- Record extracts -

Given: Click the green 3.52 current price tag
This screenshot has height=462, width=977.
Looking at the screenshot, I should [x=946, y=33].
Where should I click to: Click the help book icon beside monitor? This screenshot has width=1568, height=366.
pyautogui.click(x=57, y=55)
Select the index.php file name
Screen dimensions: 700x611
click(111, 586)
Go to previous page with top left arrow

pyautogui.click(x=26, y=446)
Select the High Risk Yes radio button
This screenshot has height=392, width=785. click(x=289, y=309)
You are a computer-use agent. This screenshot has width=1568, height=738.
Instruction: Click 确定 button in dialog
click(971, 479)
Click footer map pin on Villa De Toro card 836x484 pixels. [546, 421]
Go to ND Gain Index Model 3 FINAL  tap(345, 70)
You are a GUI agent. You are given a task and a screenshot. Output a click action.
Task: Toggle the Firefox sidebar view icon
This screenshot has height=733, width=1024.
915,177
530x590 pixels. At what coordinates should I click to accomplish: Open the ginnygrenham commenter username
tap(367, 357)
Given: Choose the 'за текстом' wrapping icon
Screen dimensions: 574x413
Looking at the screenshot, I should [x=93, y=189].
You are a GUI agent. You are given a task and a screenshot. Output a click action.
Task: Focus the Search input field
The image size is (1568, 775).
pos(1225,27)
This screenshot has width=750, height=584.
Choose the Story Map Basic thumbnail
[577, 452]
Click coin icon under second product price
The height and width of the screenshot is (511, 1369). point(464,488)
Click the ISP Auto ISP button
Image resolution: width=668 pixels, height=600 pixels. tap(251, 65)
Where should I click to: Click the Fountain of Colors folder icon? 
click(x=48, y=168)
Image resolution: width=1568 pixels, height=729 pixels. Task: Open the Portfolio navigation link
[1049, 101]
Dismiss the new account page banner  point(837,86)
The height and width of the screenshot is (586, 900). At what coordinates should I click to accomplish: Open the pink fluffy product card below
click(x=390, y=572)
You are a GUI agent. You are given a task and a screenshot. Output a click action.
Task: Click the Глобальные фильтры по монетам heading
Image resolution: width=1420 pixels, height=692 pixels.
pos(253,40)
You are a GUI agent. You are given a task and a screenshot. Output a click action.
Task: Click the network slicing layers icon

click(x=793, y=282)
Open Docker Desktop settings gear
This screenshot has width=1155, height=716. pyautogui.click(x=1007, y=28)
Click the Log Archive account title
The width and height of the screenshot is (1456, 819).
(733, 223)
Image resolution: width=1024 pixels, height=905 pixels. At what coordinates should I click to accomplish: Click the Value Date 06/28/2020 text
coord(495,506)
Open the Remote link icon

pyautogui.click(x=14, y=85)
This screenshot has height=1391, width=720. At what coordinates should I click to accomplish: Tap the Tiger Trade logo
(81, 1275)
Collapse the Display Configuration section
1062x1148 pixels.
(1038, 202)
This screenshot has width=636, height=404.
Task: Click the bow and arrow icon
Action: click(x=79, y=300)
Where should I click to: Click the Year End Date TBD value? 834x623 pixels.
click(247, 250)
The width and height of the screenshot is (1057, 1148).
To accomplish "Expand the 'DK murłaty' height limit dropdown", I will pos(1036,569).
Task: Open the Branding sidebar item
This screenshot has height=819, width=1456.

- Required task -
Copy the records word for word, from the very first line through the line that contains "This screenshot has height=392, width=785.", including that line.

- Answer to this problem -
Given: Click the green 3.52 current price tag
This screenshot has height=462, width=977.
Looking at the screenshot, I should [x=946, y=33].
Where should I click to: Click the help book icon beside monitor? This screenshot has width=1568, height=366.
pyautogui.click(x=57, y=55)
Select the index.php file name
Screen dimensions: 700x611
click(111, 586)
Go to previous page with top left arrow

pyautogui.click(x=26, y=446)
Select the High Risk Yes radio button
This screenshot has height=392, width=785. click(x=289, y=309)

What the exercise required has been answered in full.